> Given entries

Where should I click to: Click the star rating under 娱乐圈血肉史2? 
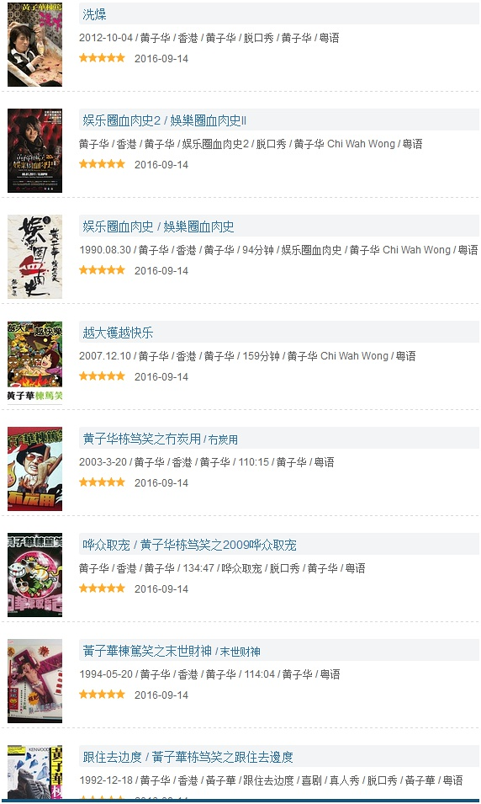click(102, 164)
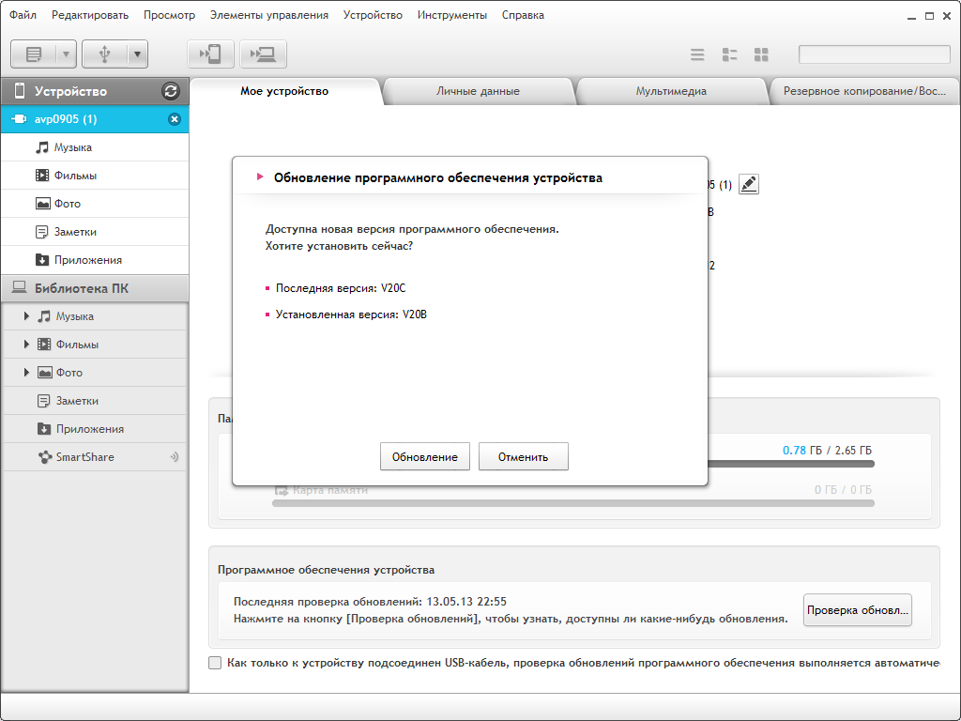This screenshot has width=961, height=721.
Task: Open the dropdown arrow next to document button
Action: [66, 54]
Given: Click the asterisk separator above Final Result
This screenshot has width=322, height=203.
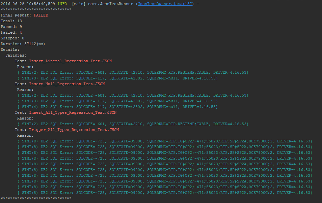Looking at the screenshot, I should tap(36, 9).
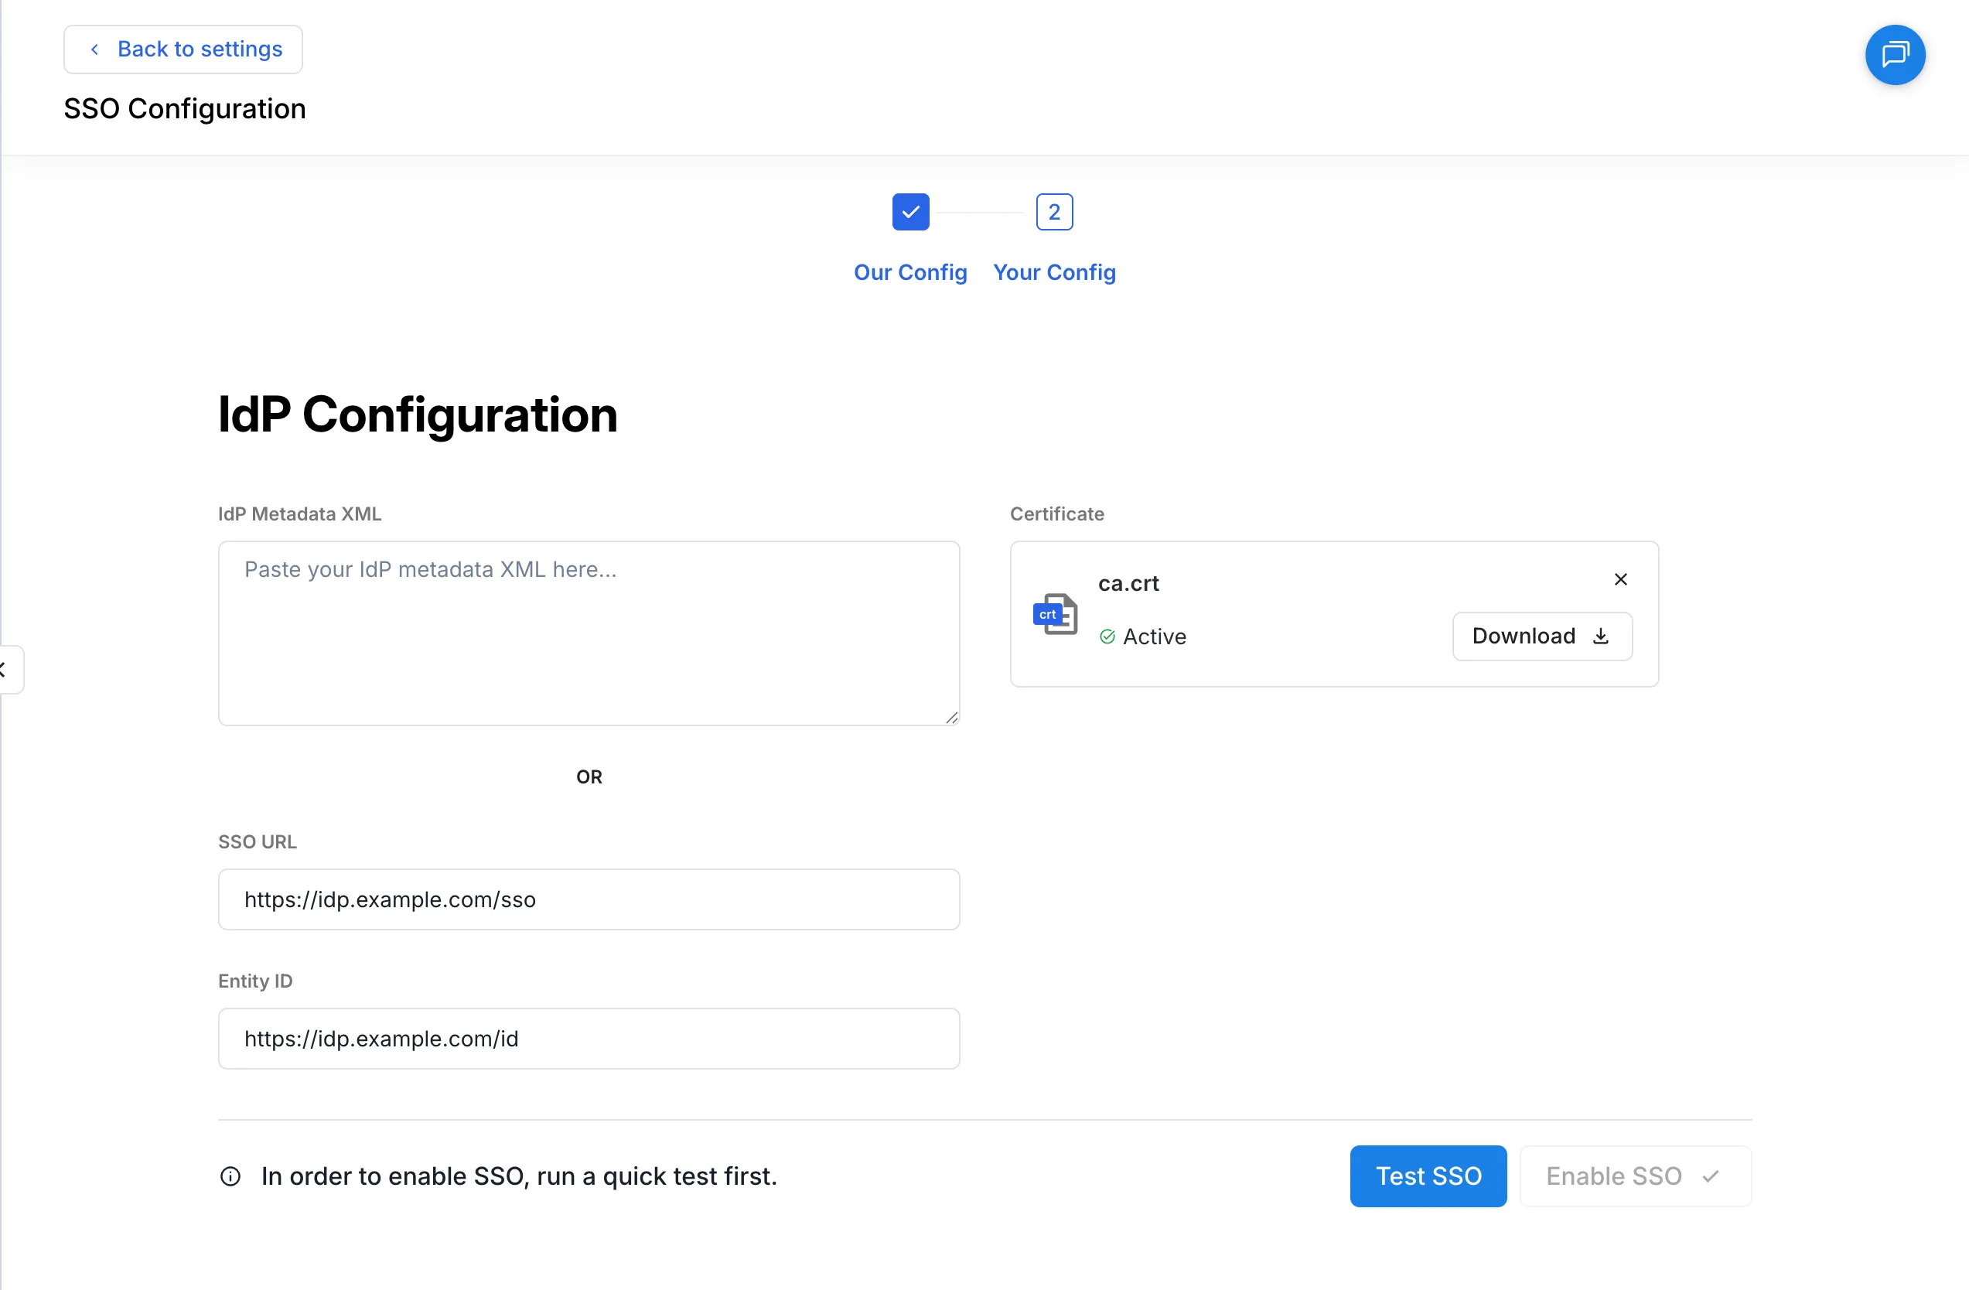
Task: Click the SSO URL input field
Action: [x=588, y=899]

> What you are asked to do
Make an exact copy of the records above, with the pictures left out.

> The answer
Where should I click to: Click the star rating under 娱乐圈血肉史2? 
click(102, 164)
This screenshot has width=961, height=721.
Task: Open the dropdown arrow next to document button
Action: [66, 54]
Given: Click the asterisk separator above Final Result
This screenshot has width=322, height=203.
Looking at the screenshot, I should tap(36, 9).
Task: Click the SSO URL input field
Action: [x=588, y=899]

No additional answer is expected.